Available data: Begin

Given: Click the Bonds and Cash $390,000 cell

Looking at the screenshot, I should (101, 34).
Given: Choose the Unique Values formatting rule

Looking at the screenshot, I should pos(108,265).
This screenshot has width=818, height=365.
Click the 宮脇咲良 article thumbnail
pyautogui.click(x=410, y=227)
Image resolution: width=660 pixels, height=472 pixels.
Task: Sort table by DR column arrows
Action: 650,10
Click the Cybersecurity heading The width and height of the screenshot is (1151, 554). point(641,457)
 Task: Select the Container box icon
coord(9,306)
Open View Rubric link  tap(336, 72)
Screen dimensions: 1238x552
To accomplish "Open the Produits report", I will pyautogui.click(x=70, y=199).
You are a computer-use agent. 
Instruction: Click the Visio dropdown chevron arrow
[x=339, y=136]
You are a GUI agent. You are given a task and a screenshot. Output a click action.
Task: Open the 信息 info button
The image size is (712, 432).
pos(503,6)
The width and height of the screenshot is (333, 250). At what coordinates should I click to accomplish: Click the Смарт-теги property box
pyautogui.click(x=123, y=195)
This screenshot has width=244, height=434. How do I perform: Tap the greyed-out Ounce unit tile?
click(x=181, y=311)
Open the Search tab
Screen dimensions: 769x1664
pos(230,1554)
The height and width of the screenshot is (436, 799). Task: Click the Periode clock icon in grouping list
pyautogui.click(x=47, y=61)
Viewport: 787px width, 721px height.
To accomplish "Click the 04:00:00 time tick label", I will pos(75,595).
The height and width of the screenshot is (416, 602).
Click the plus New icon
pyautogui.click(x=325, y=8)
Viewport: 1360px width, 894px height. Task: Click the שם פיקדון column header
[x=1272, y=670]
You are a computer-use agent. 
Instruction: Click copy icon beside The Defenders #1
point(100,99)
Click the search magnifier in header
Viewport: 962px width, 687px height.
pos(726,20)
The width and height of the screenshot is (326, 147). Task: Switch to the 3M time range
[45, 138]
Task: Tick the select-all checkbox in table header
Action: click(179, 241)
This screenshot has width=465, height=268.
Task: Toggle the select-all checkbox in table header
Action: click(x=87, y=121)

Available data: End

Exercise details - Word for word, restate each of the records above.

Task solution -
Given: Click the Bonds and Cash $390,000 cell

Looking at the screenshot, I should (101, 34).
Given: Choose the Unique Values formatting rule

Looking at the screenshot, I should pos(108,265).
This screenshot has width=818, height=365.
Click the 宮脇咲良 article thumbnail
pyautogui.click(x=410, y=227)
Image resolution: width=660 pixels, height=472 pixels.
Task: Sort table by DR column arrows
Action: 650,10
Click the Cybersecurity heading The width and height of the screenshot is (1151, 554). point(641,457)
 Task: Select the Container box icon
coord(9,306)
Open View Rubric link  tap(336, 72)
Screen dimensions: 1238x552
To accomplish "Open the Produits report", I will pyautogui.click(x=70, y=199).
You are a computer-use agent. 
Instruction: Click the Visio dropdown chevron arrow
[x=339, y=136]
You are a GUI agent. You are given a task and a screenshot. Output a click action.
Task: Open the 信息 info button
The image size is (712, 432).
pos(503,6)
The width and height of the screenshot is (333, 250). At what coordinates should I click to accomplish: Click the Смарт-теги property box
pyautogui.click(x=123, y=195)
This screenshot has width=244, height=434. How do I perform: Tap the greyed-out Ounce unit tile?
click(x=181, y=311)
Open the Search tab
Screen dimensions: 769x1664
pos(230,1554)
The height and width of the screenshot is (436, 799). Task: Click the Periode clock icon in grouping list
pyautogui.click(x=47, y=61)
Viewport: 787px width, 721px height.
To accomplish "Click the 04:00:00 time tick label", I will pos(75,595).
The height and width of the screenshot is (416, 602).
Click the plus New icon
pyautogui.click(x=325, y=8)
Viewport: 1360px width, 894px height. Task: Click the שם פיקדון column header
[x=1272, y=670]
You are a computer-use agent. 
Instruction: Click copy icon beside The Defenders #1
point(100,99)
Click the search magnifier in header
Viewport: 962px width, 687px height.
pos(726,20)
The width and height of the screenshot is (326, 147). Task: Switch to the 3M time range
[45, 138]
Task: Tick the select-all checkbox in table header
Action: click(179, 241)
This screenshot has width=465, height=268.
Task: Toggle the select-all checkbox in table header
Action: click(x=87, y=121)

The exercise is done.